Tuesday, February 03, 2009

The Post-Modern Platform

Bob Herbert:

...“What people didn’t yet fully comprehend was that the overall disaster, the sinking of New Orleans, was a man-made debacle, resulting from poorly designed levees and floodwalls.”

And the spectacular rush-hour collapse of the Interstate 35W bridge over the Mississippi River in Minneapolis, which killed 13 people, was not enough to get us serious.

Not even the terrible economic downturn that has gripped the country — a downturn that could be eased by a truly big-time surge of infrastructure investment — has been enough to get the leaders of the country to do the right thing.

We’re rushing to bail out the banking industry for what? What kind of country will we have once the bankers are fat and happy again? The U.S. will still be a nation with a pathetic mid-20th-century infrastructure struggling to make it in a dynamic 21st-century world. It’s a blueprint for sustained national decline.

The reason to seize this particular moment to move with a laserlike focus on the infrastructure is because of the desperate need to stop the advancing rot, and because rebuilding the infrastructure is a phenomenal source of employment...

When you juxtapose this tremendous national need with the wholesale destruction of employment that has occurred over the past several months (and that is expected to continue for some time), you have to wonder why President Obama and Congressional leaders are not moving with extraordinary quickness to put together an infrastructure investment program that is both vast and visionary.

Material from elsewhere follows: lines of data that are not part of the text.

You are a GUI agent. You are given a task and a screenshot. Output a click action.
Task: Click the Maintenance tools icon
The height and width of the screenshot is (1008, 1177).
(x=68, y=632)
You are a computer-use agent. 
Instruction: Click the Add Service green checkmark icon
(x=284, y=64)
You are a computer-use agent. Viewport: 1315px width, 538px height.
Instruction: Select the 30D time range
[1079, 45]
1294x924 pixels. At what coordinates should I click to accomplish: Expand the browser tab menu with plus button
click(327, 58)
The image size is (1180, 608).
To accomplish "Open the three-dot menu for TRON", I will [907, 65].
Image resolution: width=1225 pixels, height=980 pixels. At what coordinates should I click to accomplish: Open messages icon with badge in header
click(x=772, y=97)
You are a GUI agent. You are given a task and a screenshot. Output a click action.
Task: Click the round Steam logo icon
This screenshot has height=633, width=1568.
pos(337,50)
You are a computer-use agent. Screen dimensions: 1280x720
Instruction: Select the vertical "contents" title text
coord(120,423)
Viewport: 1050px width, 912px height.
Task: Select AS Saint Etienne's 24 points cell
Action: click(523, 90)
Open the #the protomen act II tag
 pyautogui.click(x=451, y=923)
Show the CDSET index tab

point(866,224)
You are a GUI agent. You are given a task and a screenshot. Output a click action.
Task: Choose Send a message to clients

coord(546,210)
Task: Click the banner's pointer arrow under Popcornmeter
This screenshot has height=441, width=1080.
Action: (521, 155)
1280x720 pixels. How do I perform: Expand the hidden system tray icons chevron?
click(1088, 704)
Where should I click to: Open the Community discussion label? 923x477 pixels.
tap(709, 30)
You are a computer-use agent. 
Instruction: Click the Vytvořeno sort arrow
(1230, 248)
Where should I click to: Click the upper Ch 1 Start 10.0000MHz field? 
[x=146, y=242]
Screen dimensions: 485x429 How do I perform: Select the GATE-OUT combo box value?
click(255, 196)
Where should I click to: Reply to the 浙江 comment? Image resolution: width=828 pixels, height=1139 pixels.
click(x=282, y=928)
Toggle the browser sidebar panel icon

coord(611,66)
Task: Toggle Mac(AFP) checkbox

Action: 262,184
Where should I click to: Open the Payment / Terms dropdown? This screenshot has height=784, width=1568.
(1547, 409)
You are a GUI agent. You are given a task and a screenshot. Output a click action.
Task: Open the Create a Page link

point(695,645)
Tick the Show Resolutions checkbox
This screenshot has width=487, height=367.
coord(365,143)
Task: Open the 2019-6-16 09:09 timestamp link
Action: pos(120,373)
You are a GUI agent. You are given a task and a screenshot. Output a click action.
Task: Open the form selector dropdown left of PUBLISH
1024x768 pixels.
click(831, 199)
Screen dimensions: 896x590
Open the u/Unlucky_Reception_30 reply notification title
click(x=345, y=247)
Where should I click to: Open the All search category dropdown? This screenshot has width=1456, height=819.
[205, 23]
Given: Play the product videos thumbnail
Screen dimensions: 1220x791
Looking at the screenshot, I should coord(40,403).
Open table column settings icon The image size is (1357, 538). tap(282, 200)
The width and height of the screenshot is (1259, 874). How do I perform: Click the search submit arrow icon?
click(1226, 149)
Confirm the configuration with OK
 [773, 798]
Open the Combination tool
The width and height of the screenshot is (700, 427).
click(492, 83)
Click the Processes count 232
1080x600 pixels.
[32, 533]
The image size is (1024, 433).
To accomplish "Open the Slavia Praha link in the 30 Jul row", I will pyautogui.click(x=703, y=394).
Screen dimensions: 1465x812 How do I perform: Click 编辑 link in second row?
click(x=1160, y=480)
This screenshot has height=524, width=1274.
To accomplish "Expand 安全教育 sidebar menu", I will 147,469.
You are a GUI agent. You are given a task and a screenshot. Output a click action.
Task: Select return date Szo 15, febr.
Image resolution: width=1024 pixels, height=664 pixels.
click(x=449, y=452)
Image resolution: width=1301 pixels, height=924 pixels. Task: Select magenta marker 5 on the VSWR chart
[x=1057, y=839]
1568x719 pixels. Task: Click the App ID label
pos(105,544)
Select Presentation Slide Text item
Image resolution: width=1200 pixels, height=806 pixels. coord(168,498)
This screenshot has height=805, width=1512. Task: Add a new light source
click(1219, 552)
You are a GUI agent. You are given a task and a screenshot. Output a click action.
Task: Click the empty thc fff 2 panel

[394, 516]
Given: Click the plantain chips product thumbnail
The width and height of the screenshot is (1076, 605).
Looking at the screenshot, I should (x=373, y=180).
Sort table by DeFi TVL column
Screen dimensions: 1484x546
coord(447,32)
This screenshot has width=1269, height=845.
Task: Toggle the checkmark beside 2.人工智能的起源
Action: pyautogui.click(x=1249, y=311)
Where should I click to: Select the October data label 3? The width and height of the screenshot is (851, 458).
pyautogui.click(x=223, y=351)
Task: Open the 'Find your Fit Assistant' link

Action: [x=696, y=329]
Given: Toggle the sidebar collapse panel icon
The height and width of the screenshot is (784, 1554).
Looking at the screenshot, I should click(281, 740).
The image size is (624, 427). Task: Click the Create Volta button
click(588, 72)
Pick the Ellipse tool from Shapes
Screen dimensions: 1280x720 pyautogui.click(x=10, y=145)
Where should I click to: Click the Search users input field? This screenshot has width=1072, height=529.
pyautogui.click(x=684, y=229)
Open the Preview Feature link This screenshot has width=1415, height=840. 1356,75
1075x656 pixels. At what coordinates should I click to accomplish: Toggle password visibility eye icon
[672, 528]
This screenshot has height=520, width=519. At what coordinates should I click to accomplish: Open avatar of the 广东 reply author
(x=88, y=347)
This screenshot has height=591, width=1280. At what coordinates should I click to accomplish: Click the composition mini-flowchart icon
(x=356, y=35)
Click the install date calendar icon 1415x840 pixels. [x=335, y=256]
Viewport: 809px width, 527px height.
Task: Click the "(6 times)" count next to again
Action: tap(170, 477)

Instead, we have infrastructure spending in the Democrats’ proposed stimulus package that, while admirable, is far too meager to have much of an impact on the nation’s overall infrastructure requirements or the demand for the creation of jobs...

The big danger is that some variation of the currently proposed stimulus package will pass, another enormous bailout for the bankers will be authorized, and then the trillion-dollar-plus budget deficits will make their appearance, looming like unholy monsters over everything else, and Washington will suddenly lose its nerve.

The mantra (I can hear it now) will be that we can’t afford to spend any more money on the infrastructure, or on a big health care initiative, or any of the nation’s other crying needs. Suddenly fiscal discipline will be the order of the day and the people who are suffering now will suffer more, and the nation’s long-term prospects will be further damaged as its long-term needs continue to be neglected.

We no longer seem to learn much from history. Time and again an economic boom has followed a period of sustained infrastructure investment. Think of the building of the Erie Canal, which connected the Great Lakes to the Atlantic Ocean. Think of the rural electrification program, the interstate highway system, the creation of the Internet.

We’re suffering now from both a failure of will and of imagination...


Among other things, Mr. Herbert, we are suffering from a $ystem that is designed to deliver everything and everyone into the hands of the robber barons.